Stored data
-- begin --
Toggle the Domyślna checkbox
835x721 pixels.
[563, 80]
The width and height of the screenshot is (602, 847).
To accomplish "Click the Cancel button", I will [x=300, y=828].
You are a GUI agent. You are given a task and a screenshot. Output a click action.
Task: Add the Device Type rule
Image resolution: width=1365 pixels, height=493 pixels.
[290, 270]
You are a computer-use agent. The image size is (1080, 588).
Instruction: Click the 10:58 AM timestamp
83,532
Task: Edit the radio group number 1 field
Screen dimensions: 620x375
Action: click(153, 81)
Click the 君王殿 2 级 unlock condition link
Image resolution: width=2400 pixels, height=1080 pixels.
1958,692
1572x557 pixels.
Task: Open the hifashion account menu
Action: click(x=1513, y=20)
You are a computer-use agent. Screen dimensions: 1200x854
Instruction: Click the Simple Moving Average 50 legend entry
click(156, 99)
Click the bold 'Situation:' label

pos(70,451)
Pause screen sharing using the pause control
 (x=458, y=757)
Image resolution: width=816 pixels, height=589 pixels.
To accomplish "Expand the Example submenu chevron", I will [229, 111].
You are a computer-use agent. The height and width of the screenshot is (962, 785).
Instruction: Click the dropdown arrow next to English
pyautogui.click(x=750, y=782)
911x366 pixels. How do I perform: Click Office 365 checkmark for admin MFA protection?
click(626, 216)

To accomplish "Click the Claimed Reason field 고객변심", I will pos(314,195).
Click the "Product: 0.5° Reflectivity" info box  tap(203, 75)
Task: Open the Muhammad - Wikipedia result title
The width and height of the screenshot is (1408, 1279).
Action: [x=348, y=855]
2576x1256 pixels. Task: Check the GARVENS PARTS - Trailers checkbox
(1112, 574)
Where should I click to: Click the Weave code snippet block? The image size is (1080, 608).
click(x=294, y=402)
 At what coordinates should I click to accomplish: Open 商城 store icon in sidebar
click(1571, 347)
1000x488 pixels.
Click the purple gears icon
-- end --
• PROBLEM DETAILS:
Locate each line above that contains the word "dimensions", and copy those lines.

• COMPLETE OUTPUT:
Screen dimensions: 620x375
You are a computer-use agent. Screen dimensions: 1200x854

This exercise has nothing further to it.